» ACTIVITY: If a line of the records holds the word "nous", copy it out.

» DATA EXTRACTS:
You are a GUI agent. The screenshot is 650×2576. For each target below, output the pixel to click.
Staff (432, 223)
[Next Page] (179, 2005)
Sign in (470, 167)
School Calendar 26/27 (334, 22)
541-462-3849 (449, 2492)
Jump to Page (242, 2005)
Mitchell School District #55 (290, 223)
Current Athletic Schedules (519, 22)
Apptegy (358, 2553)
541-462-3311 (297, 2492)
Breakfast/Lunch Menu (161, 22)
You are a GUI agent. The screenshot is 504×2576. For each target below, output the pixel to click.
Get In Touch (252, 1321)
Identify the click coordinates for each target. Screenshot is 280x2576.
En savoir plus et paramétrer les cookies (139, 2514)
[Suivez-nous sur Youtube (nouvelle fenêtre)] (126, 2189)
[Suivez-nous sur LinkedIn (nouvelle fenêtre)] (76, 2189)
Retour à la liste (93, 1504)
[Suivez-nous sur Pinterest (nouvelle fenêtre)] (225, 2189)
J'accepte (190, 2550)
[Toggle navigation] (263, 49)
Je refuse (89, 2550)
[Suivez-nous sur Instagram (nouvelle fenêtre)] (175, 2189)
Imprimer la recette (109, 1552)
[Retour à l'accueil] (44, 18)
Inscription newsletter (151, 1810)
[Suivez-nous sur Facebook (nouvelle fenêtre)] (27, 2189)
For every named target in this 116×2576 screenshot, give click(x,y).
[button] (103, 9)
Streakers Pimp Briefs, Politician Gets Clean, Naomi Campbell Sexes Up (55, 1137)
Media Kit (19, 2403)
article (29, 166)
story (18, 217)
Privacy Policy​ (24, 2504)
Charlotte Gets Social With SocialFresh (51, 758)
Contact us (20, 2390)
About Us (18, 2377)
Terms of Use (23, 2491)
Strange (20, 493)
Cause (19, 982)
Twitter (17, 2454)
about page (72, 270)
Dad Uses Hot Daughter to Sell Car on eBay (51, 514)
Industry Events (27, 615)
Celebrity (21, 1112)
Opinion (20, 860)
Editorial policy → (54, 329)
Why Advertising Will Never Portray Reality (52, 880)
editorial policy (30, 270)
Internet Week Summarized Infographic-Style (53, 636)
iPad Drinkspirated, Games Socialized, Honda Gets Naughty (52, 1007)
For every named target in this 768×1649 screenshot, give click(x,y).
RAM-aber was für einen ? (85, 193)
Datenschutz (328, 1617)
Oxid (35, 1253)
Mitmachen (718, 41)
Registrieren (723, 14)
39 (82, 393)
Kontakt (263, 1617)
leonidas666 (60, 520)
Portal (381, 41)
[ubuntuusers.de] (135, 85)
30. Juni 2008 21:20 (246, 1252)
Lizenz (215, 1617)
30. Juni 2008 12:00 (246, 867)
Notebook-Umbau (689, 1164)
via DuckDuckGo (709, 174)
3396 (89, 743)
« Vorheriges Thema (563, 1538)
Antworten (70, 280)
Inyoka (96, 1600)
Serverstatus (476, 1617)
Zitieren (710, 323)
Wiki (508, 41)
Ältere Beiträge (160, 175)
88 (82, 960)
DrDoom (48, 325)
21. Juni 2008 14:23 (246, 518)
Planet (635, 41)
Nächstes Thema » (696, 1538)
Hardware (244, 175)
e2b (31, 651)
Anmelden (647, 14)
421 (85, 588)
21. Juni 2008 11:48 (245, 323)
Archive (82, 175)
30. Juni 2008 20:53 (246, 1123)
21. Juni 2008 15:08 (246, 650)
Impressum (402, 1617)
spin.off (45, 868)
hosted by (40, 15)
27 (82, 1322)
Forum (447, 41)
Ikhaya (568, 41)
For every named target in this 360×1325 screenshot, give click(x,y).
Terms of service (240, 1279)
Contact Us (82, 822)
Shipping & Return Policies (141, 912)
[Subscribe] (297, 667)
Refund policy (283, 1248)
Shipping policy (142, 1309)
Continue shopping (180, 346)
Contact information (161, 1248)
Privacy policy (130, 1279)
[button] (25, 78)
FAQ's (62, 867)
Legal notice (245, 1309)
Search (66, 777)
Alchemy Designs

» ANSWER TO THIS TASK:
[Suivez-nous sur Youtube (nouvelle fenêtre)] (126, 2189)
[Suivez-nous sur LinkedIn (nouvelle fenêtre)] (76, 2189)
[Suivez-nous sur Pinterest (nouvelle fenêtre)] (225, 2189)
[Suivez-nous sur Instagram (nouvelle fenêtre)] (175, 2189)
[Suivez-nous sur Facebook (nouvelle fenêtre)] (27, 2189)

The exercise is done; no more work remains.